*** Entries shown ***
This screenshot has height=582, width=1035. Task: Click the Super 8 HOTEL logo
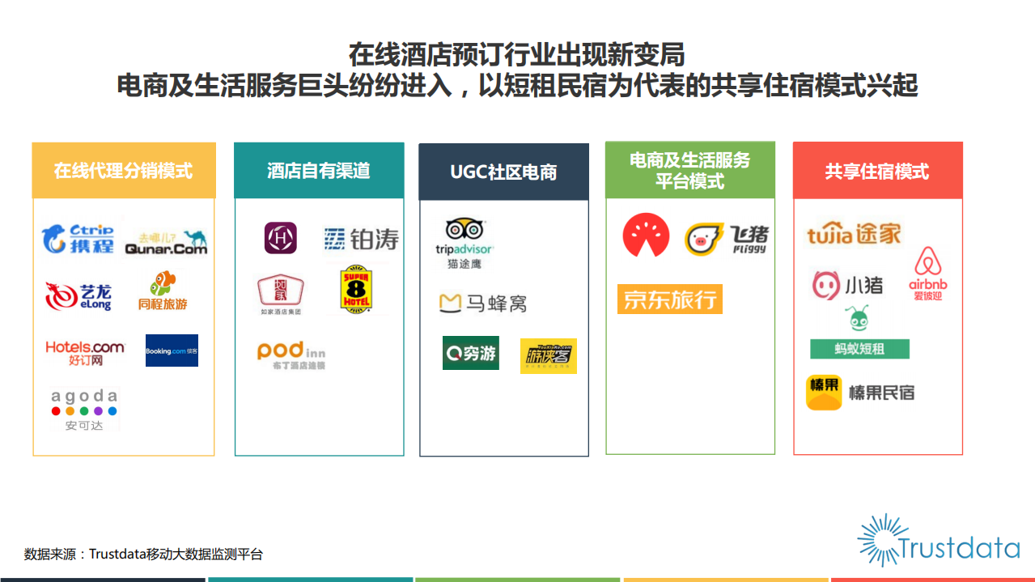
***
*** Entries shown ***
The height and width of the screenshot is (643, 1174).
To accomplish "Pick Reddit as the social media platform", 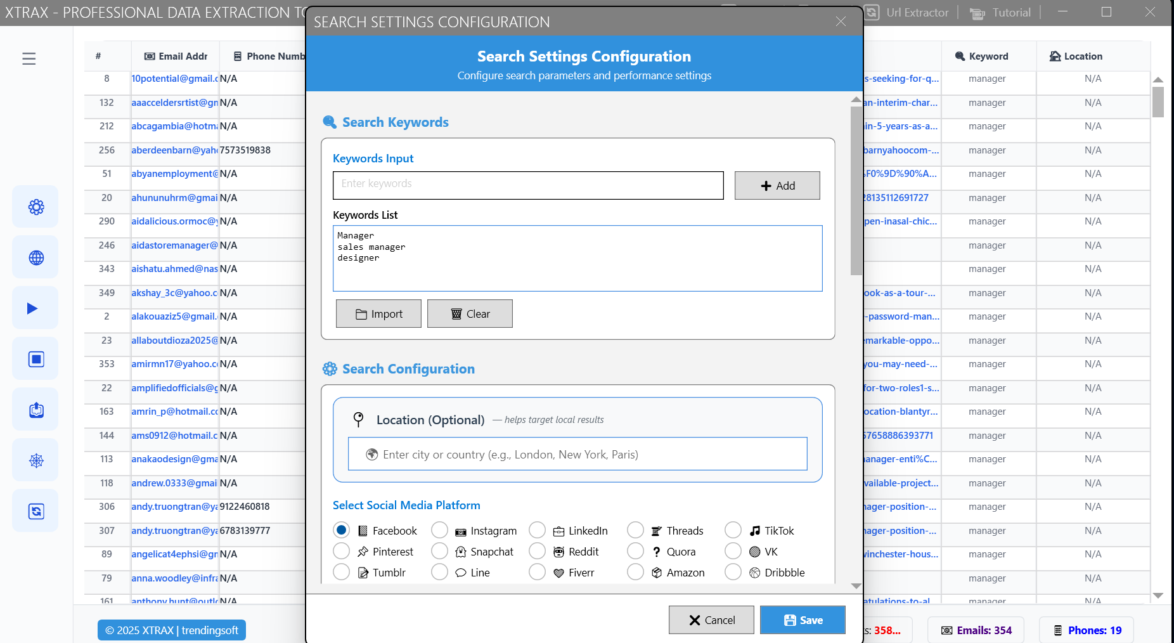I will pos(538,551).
***
*** Entries shown ***
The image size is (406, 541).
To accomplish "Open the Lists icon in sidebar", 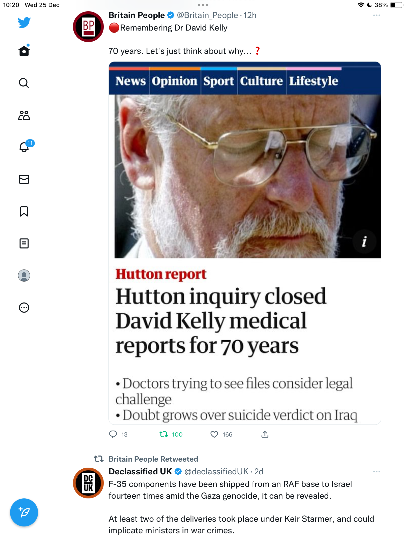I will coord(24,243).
***
_Problem:_ Some lines contain the word "screenshot". Pull each one out of the listing.

_Worked solution:_
This screenshot has height=582, width=1035. Task: Click the Super 8 HOTEL logo
The height and width of the screenshot is (643, 1174).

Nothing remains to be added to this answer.